Two little interpreters

March 26, 2024

Late last year, I read a few blog posts that said something like “everyone knows that bytecode interpreters are faster than tree-walking interpreters”. And then I saw the paper AST vs. Bytecode: Interpreters in the Age of Meta-Compilation” when Stefan Marr shared a draft on Twitter.

I realized that although I’d written a number of tree-walking interpreters, I’d never actually built a bytecode interpreter before. So, I thought it would be a fun exercise to build two small interpreters in the same language and compare the performance.

The result is Pegboard: Two little interpreters. It’s around 600 lines of TypeScript code: ~180 for the tree-walking interpreter, ~370 for the bytecode interpreter, and a bit of shared code.

I won’t bury the lede: the bytecode interpreter is not faster! In fact, the tree-walking interpreter is about 2–3x faster on my benchmarks. Read on for more details.

The language: parsing expression grammars

Maybe surprising: the “language” I chose to implement isn’t a general-purpose purpose programming language. Instead, I wrote interpreters for parsing expression grammars, aka PEGs. The language of PEGs is almost like simple a programming language — but one whose expressions implicitly operate on some hidden data structures.

It even has something like function calls: rule applications. For example, in the grammar snippet below¹, there are two rules defined: hexDigit and hexIntegerLiteral.

  hexDigit = "0".."9" | "a".."f" | "A".."F"

  hexIntegerLiteral = "0x" hexDigit+
                    | "0X" hexDigit+

The hexDigit rule is defined on line 1, and used (or applied) on lines 3 and 4, in the body of hexIntegeralLiteral.

Rule applications can be arbitrarily deep, and — like function calls — mutually recursive. So an interpreter for PEGs needs to maintain a rule application stack, which is very much like a call stack.

One more detail: for simplicity, I’m not using a custom syntax (like the one above) to specify the grammars. Instead, I use parser combinators. So the rules above are actually defined like this:

{
  // ...
  hexDigit: choice(range("0", "9"), range("a", "f"), range("A", "F")),
  hexIntegerLiteral: choice(
    seq(_("0x"), seq(app("hexDigit"), rep(app("hexDigit")))),
    seq(_("0X"), seq(app("hexDigit"), rep(app("hexDigit")))),
  ),
  // ...
};

Wait, what?

Okay, I realize this could all be kind of confusing, since we don’t usually talk about interpreting grammars. Here’s another explanation:

You can think of a parsing expression grammar as a program, in a very limited programming language, that describes a parser.
You could compile that program to another language.
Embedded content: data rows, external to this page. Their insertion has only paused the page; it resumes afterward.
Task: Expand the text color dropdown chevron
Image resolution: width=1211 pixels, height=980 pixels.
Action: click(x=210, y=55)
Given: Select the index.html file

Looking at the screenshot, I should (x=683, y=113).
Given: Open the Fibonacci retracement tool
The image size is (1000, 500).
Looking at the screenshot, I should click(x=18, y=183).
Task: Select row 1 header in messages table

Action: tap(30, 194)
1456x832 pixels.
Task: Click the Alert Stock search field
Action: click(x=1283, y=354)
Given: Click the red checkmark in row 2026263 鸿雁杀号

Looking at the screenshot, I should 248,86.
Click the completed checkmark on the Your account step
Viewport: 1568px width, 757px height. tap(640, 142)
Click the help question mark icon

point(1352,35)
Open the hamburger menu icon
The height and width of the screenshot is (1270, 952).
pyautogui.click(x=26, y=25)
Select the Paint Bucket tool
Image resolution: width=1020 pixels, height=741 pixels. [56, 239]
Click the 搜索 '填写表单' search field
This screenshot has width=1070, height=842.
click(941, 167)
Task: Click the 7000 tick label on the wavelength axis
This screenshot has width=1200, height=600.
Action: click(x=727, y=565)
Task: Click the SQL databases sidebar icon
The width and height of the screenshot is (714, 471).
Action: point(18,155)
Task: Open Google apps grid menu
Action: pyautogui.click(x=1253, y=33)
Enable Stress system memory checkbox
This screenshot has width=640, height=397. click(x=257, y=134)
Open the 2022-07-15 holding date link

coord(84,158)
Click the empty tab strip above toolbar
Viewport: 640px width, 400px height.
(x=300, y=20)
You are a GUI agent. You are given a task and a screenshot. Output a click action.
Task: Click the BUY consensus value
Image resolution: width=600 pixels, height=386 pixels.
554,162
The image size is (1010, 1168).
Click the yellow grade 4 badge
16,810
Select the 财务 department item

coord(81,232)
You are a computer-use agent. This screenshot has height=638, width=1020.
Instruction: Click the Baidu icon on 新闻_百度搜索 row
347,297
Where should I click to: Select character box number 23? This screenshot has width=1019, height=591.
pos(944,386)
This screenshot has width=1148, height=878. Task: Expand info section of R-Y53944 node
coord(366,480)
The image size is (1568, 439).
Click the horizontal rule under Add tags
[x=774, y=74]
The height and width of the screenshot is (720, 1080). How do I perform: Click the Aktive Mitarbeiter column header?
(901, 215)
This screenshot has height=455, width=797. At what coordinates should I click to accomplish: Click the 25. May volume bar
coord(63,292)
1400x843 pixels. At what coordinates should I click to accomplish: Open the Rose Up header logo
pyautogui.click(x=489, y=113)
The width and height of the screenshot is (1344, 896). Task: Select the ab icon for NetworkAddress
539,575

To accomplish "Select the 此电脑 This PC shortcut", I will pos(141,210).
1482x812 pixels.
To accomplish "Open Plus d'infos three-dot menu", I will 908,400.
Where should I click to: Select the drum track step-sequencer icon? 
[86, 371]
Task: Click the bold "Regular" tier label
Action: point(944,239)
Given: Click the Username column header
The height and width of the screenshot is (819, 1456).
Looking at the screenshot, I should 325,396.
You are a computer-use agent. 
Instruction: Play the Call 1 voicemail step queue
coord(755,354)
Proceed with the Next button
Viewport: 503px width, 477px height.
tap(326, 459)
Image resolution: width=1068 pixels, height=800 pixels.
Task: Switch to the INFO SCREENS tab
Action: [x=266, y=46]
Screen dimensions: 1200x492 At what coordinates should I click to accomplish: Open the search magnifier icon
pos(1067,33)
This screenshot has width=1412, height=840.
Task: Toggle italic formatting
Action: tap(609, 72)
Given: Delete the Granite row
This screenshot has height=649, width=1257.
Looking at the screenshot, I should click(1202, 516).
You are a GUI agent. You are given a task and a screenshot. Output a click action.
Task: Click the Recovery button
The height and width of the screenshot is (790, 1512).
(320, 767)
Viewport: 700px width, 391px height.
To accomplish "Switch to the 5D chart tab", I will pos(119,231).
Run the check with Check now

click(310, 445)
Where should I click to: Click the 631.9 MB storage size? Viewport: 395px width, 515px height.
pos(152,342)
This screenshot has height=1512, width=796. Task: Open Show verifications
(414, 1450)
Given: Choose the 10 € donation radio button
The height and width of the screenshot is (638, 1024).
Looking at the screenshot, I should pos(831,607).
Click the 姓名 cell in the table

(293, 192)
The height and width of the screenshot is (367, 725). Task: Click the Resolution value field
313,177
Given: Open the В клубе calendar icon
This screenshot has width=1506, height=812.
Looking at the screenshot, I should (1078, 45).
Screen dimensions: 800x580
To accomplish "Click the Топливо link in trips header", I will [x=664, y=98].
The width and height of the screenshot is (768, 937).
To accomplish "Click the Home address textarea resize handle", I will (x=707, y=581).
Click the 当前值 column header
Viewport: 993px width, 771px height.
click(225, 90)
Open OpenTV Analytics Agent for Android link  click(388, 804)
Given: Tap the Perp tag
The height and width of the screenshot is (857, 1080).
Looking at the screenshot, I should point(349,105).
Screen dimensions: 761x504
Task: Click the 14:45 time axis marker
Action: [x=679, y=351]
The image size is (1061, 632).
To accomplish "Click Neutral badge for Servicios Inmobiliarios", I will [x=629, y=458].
Tools that do this are known as parser generators.
You can also interpret that program. That involves matching the grammar against a particular input string.
Compilers and interpreters typically convert a program from a source language to an abstract syntax tree (AST). With parser combinators, you skip that step and construct the AST directly.

Performance

To measure the performance of my two interpreters, I ported the ES5 grammar from Ohm to the parser combinator style. This allowed me to use some real-world examples: using each interpreter to parse the source code for jQuery, React, and Underscore.

My bytecode interpreter turned out to be slower!

As you can see, the tree-walking interpreter (or, “AST interp” here) is a bit more than 2x faster on V8, and more than 3x faster on JSC. Though I wouldn’t suggest drawing any big conclusions from these numbers.

If you’re interested, you can check out the benchmark source on GitHub.

Node (V8)

cpu: Apple M1
runtime: node v21.2.0 (arm64-darwin)

summary for jquery
  AST interp
   2.86x faster than bytecode interp (switch)

summary for react
  AST interp
   2.24x faster than bytecode interp (switch)

summary for underscore
  AST interp
   2.04x faster than bytecode interp (switch)

Bun (JSC)

cpu: Apple M1
runtime: bun 1.0.26 (arm64-darwin)

summary for jquery
  AST interp
   3.69x faster than bytecode interp (switch)

summary for react
  AST interp
   3.2x faster than bytecode interp (switch)

summary for underscore
  AST interp
   3.17x faster than bytecode interp (switch)

Again, I wouldn’t suggest drawing any big conclusions from this experiment. My main motivation was to get some experience building a traditional, switch-style bytecode interpreter. The fact that it turned out to be so much slower was an interesting surprise!

Some caveats:

There’s a big difference between interpreting a PEG, and interpreting a real programming language. And even though it’s a good real-world use case, the “program” here (the ES5 grammar) is less than 500 lines of code.
I didn’t spend much time trying to optimize the performance of either interpreter. I did use Deopt Explorer to fix some obvious performance problems, but didn’t go much deeper than that. It would be interesting to dig into why the bytecode interpreter is slower — but that’s a project for another day.

You can find the full source of both interpreters on GitHub. If you have any suggestions for improvements, or notice anything major that I’ve missed, please let me know!

Thanks to David Albert for pairing with me to finish up the bytecode interpreter, and to Kevin Lynagh for proofreading this post.

The example is taken from Ohm, the PEG-based parsing toolkit that I co-authored and maintain. Specifically, it’s from the ES5 grammar. ↩